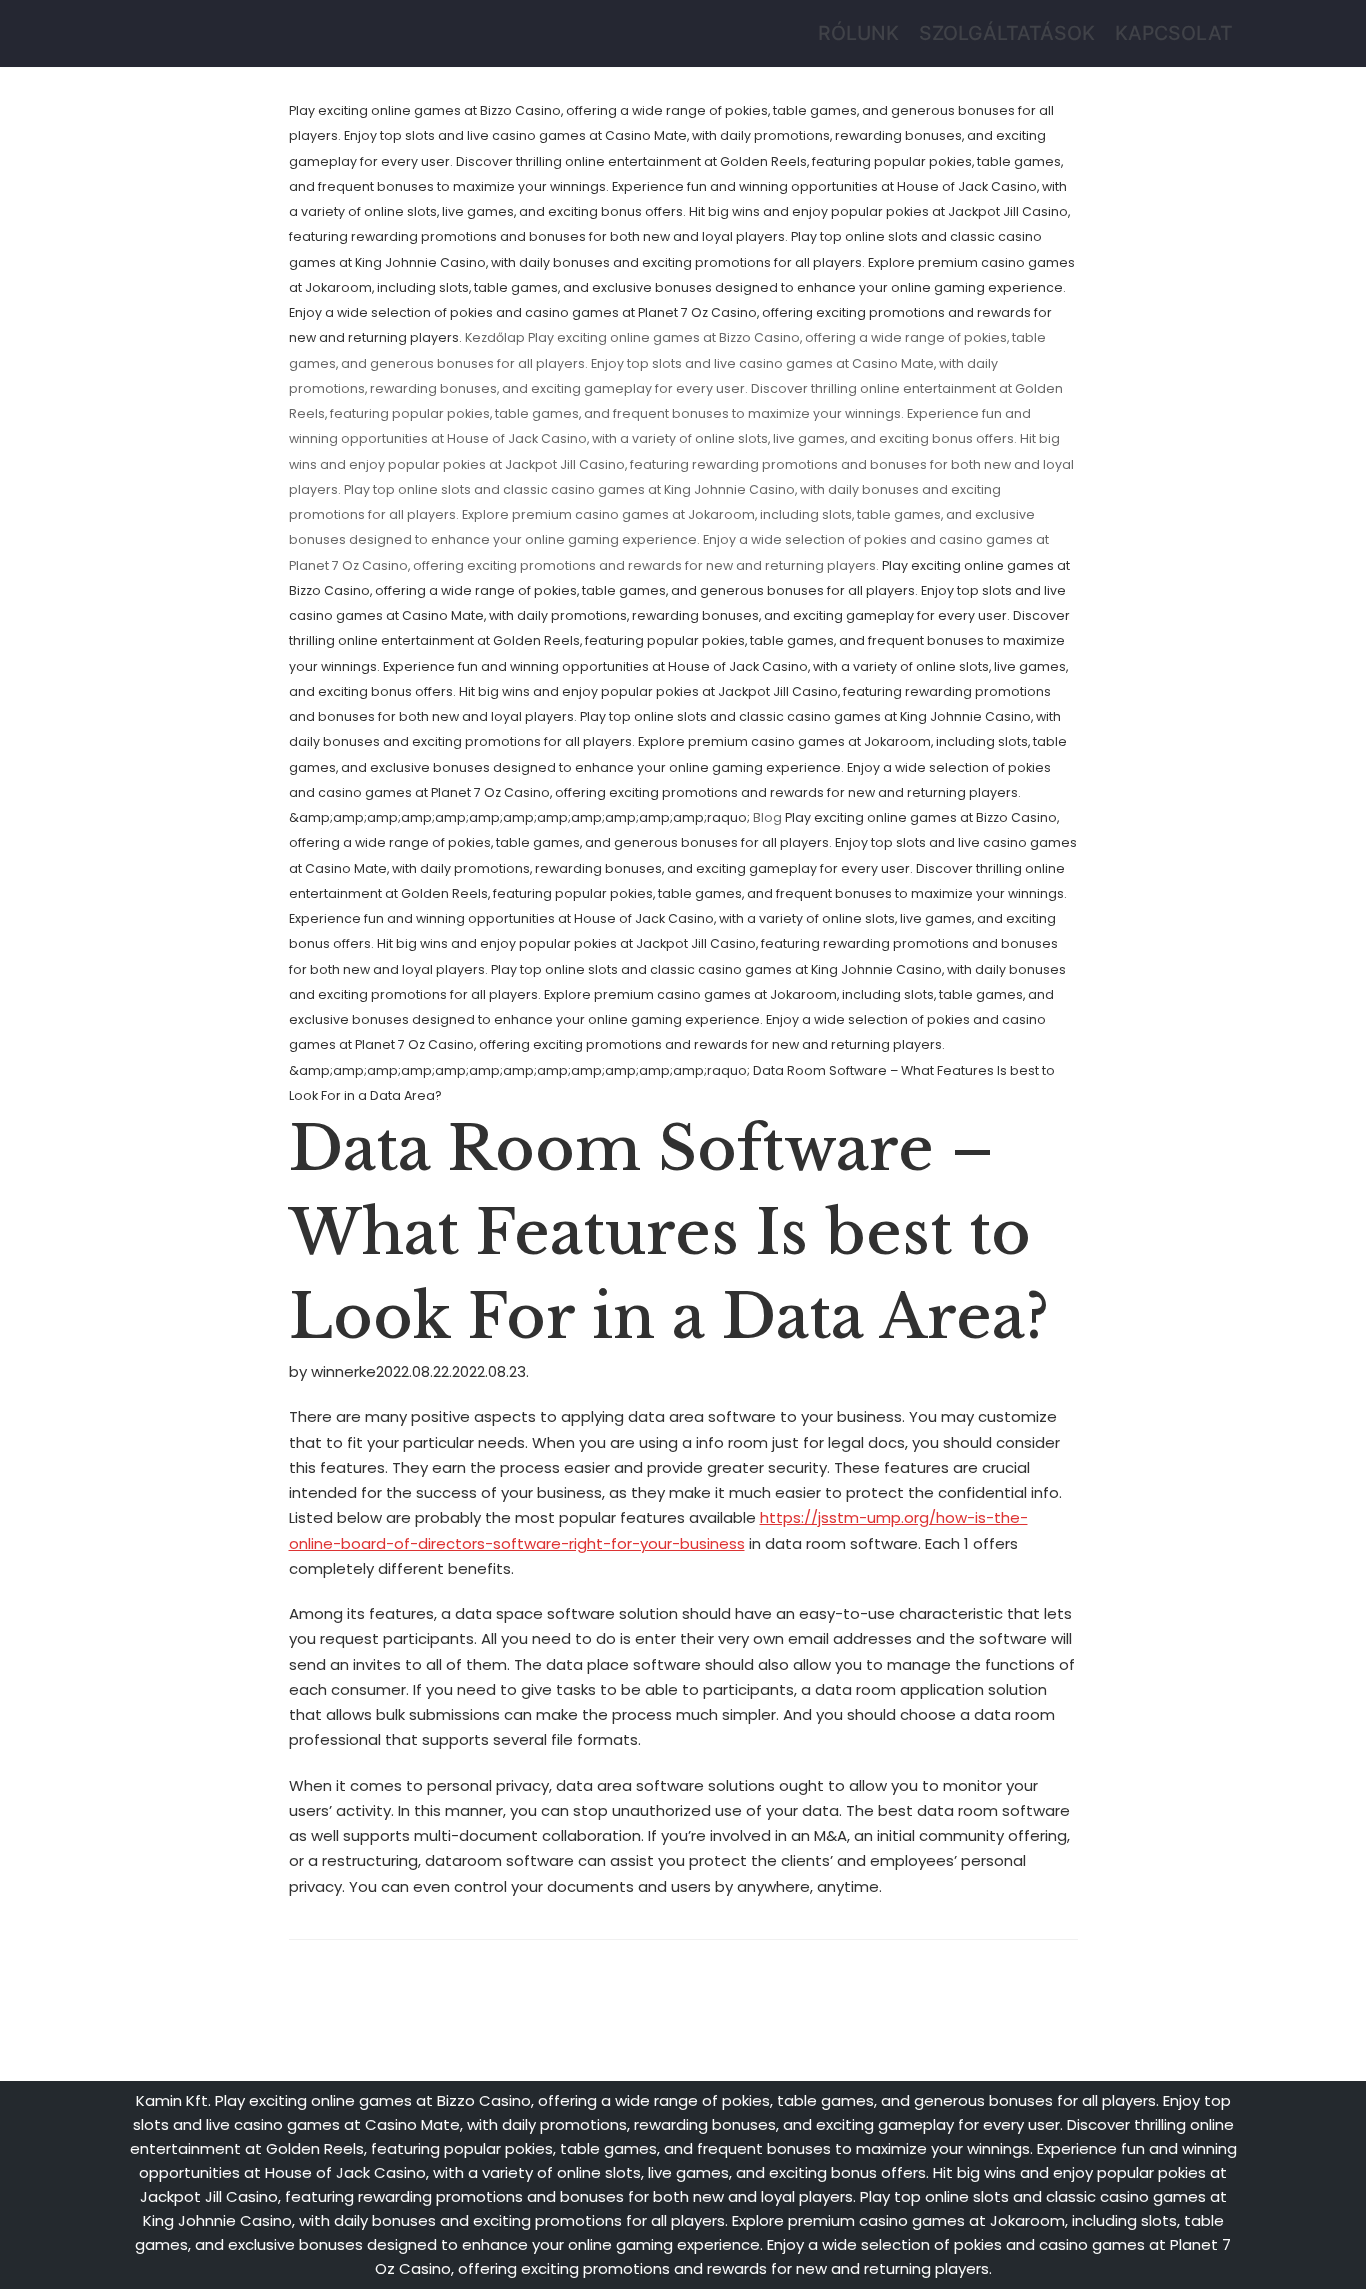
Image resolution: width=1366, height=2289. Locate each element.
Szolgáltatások (1007, 33)
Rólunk (858, 33)
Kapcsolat (1174, 33)
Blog (767, 817)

--- --- ---

Exercise description: The answer must be the whole listing, word for word, with no pictures in it. Please write it out.

Answer space:
Image resolution: width=1366, height=2289. Locate each element.
Szolgáltatások (1007, 33)
Rólunk (858, 33)
Kapcsolat (1174, 33)
Blog (767, 817)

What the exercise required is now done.